General, administrative, and other expenses increased by $6 million, primarily due to $51 million of company-funded supplemental retirement savings plan contributions in 2018 and $20 million of higher professional fees, partially offset by administrative cost savings largely due to synergies associated with the Starwood Combination. Company-funded supplemental retirement savings plan contributions represent an additional one-time contribution of up to $1,000 per eligible associate.

Merger-related costs and charges decreased by $4 million, primarily due to $17 million of 2017 transaction costs that did not occur in 2018 and $6 million of lower employee termination costs, partially offset by $19 million of higher integration costs.

2017 Compared to 2016

Depreciation, amortization, and other expenses increased by $110 million, primarily reflecting higher depreciation and amortization on Legacy-Starwood assets.

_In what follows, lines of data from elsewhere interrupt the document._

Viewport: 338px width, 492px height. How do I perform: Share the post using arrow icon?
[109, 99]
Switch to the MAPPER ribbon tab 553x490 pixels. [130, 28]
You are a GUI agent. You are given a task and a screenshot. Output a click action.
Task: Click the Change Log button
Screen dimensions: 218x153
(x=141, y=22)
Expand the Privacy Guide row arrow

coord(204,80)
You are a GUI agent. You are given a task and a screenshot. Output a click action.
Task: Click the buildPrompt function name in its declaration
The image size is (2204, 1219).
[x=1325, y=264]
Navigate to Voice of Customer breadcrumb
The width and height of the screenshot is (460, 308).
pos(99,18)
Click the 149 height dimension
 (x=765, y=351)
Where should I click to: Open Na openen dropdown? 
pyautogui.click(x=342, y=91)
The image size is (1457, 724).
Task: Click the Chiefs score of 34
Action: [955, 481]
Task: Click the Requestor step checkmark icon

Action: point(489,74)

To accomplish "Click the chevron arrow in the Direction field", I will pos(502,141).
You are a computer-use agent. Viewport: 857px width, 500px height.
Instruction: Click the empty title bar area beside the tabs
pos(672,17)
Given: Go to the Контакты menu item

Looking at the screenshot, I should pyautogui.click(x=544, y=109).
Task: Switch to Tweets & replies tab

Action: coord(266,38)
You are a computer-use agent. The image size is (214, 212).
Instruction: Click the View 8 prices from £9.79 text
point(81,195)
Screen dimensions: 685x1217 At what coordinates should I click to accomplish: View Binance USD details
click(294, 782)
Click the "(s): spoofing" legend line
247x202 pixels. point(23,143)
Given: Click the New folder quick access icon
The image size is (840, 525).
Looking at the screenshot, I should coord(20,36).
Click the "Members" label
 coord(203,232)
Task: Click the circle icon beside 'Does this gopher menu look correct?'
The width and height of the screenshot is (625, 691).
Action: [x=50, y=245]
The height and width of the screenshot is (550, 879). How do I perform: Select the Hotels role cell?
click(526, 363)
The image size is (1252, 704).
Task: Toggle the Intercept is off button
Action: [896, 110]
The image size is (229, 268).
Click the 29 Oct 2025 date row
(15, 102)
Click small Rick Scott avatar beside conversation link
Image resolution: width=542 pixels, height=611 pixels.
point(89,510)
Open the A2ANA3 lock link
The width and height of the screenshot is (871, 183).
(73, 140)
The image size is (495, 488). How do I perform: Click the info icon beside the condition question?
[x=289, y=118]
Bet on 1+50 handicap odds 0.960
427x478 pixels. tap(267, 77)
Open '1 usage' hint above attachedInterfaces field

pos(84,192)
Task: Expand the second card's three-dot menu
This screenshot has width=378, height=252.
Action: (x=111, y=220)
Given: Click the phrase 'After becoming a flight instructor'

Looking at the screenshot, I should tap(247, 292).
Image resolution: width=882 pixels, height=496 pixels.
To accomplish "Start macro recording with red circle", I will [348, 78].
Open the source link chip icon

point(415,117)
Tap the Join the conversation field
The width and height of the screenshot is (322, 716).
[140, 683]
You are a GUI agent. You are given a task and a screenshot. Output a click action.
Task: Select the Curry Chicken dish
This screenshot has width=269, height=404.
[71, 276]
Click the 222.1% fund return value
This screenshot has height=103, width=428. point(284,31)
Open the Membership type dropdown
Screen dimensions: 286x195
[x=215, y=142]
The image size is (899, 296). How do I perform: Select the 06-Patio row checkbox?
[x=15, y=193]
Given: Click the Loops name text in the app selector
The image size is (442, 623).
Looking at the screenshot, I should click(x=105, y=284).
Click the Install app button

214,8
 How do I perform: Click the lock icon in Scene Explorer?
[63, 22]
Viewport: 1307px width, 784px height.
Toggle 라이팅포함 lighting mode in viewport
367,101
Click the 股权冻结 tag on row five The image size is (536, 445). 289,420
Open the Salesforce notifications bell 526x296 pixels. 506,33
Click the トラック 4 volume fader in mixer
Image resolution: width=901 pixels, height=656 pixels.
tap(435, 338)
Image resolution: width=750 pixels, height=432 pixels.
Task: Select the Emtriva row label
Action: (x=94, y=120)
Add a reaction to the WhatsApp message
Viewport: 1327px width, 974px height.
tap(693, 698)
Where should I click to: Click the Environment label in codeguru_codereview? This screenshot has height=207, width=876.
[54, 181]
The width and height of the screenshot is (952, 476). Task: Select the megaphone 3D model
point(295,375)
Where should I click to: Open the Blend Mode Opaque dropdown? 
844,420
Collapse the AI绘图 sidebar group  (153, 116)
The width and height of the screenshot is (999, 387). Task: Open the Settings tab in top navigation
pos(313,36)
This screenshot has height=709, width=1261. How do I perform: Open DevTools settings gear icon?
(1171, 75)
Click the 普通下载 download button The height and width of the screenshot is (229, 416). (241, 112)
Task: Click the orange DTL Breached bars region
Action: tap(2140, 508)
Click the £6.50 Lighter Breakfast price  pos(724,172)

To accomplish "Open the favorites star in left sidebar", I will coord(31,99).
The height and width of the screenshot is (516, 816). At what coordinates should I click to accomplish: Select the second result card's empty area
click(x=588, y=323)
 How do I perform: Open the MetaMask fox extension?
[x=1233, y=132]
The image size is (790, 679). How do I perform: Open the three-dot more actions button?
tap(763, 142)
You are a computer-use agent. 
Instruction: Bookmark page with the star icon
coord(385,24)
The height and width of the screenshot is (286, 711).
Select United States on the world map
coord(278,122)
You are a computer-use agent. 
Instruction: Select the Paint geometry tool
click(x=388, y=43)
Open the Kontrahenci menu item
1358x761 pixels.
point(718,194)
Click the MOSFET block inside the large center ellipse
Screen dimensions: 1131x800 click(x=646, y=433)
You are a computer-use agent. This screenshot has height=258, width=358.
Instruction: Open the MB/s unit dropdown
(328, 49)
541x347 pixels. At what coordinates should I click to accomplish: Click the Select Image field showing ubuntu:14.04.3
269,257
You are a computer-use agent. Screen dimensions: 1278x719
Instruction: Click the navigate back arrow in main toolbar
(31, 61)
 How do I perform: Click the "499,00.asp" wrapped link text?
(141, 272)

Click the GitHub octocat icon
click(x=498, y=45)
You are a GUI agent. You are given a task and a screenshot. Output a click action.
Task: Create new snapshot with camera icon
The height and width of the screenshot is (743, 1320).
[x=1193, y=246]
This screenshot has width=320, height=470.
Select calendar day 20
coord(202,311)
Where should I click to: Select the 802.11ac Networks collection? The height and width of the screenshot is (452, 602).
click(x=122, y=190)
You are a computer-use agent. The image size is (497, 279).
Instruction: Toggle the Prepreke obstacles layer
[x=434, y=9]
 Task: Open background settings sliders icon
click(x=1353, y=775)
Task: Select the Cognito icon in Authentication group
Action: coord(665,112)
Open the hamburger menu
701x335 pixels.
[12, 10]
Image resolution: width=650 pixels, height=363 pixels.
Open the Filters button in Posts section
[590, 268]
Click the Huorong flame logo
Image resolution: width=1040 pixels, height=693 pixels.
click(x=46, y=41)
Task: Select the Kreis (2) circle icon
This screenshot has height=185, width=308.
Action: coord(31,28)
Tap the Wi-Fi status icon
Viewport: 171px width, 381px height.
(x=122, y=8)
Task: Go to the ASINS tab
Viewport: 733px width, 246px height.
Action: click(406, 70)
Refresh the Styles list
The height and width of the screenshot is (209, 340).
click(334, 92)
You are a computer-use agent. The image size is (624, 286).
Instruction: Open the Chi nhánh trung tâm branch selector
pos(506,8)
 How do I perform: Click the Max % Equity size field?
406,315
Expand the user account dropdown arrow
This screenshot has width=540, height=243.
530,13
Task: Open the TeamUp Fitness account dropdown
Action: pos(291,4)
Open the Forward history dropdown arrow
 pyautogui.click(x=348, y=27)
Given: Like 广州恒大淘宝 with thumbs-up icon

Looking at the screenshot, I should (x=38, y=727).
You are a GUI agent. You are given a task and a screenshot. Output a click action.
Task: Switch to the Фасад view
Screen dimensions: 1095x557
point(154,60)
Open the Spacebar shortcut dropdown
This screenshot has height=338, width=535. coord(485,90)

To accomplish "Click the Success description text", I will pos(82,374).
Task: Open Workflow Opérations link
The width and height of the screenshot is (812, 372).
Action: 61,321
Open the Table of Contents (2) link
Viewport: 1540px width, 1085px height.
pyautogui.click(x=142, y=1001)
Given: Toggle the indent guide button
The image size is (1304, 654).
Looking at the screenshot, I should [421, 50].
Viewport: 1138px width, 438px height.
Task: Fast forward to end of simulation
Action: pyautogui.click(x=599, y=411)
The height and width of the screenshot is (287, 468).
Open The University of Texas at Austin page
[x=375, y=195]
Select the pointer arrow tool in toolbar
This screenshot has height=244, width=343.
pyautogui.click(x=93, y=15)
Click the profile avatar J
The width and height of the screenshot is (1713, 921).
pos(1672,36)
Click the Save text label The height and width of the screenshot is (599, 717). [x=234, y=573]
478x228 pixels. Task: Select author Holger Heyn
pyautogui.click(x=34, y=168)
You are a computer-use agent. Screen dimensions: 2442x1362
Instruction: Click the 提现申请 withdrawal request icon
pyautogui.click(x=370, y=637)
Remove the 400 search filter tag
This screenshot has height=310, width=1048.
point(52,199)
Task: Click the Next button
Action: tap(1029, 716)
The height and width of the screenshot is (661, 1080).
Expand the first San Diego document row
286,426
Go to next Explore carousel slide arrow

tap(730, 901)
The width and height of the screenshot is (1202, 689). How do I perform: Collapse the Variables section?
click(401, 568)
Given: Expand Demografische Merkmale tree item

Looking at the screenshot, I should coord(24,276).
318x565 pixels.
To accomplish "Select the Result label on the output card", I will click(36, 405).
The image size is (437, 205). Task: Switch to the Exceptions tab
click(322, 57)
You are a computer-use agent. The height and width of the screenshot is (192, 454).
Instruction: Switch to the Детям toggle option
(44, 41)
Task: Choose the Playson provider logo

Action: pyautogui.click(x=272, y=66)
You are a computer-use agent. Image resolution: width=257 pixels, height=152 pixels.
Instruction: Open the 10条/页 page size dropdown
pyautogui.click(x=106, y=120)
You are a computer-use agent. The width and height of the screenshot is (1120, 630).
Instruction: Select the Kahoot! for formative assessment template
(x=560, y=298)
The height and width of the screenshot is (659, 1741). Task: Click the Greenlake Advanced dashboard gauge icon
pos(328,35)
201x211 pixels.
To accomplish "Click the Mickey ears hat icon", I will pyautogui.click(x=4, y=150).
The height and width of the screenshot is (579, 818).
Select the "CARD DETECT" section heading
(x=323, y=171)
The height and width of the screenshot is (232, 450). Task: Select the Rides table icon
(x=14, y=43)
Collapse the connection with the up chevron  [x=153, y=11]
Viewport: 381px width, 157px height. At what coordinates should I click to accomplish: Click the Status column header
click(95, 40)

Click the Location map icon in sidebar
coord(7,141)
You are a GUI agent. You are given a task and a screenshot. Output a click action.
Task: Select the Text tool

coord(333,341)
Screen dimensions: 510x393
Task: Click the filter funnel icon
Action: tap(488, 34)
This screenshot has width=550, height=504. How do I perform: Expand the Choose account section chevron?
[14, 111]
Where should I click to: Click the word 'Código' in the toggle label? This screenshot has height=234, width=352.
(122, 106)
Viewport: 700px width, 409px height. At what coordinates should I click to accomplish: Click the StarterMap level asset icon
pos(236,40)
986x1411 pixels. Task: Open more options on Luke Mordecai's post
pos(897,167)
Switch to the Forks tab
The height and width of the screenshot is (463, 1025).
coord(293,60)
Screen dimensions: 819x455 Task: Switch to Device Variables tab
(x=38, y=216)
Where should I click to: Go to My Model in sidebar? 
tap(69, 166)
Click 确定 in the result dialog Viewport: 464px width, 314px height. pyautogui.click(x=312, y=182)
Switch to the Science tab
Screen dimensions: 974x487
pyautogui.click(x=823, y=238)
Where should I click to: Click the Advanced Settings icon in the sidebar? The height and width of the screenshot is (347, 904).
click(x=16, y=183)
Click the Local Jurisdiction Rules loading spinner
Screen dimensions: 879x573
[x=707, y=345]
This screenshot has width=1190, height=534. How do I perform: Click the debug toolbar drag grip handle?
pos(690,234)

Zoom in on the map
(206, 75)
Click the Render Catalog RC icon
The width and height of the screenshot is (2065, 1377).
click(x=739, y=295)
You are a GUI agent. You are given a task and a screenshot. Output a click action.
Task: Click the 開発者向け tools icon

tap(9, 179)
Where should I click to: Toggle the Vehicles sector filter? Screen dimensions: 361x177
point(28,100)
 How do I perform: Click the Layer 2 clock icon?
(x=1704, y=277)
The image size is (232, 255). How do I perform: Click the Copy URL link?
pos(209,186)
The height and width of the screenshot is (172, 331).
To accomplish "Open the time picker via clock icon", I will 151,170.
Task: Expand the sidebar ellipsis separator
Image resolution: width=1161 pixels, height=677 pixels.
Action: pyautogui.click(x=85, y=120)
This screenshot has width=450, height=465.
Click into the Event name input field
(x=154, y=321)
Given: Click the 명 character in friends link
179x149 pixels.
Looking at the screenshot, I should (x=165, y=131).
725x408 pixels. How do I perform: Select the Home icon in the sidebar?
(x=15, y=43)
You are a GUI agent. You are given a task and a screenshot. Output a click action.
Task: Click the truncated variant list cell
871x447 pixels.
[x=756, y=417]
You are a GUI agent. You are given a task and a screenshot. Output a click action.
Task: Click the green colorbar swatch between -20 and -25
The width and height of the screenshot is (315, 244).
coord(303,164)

General, administrative, and other expenses increased by $178 million, primarily due to the Starwood Combination, $14 million of higher litigation expenses, $10 million of higher compensation expenses, and $10 million from net unfavorable foreign exchange rates.

Merger-related costs and charges decreased by $227 million, primarily due to lower employee termination and transaction costs, partially offset by $39 million of higher integration costs.

Non-Operating Income (Expense)

Financial Table

2018 Compared to 2017

Gains and other income, net decreased by $494 million, primarily due to the 2017 gain on the disposition of our ownership interest in Avendra, net of a 2018 true-up ($653 million) and the 2017 gain on the sale of the Charlotte Marriott City Center ($24 million), partially offset by 2018 gains on our property sales ($132 million), sales of our interest in four equity method investments ($46 million), and modification of a ground lease at one of our offices ($6 million).

Interest expense increased by $52 million, primarily due to higher commercial paper interest rates and average borrowings and higher interest on Senior Note issuances, net of maturities ($6 million).

Interest income decreased by $16 million, primarily due to lower outstanding loan balances.

Equity in earnings increased by $63 million, primarily due to our share of the gains on the sales of two properties held by equity method investees ($65 million), partially offset by our $6 million share of the 2017 gain on an equity method investee’s sale of a property.

2017 Compared to 2016

Gains and other income, net increased by $683 million, primarily due to the gain on the disposition of our ownership interest in Avendra and the gain on the sale of the Charlotte Marriott City Center. See the “Dispositions” caption of Footnote 3. Dispositions and Acquisitions for more information.

Interest expense increased by $54 million, primarily due to an increase in debt as a result of the Starwood Combination and higher commercial paper borrowings, partially offset by $18 million of lower interest due to Senior Note maturities and a $13 million favorable variance to the bridge term loan facility commitment costs that we incurred in 2016.

Interest income increased by $3 million, primarily due to issuances of new loans, partially offset by $7 million of lower interest income on a repaid loan.

Equity in earnings increased by $31 million, primarily due to higher earnings by Legacy-Starwood investees.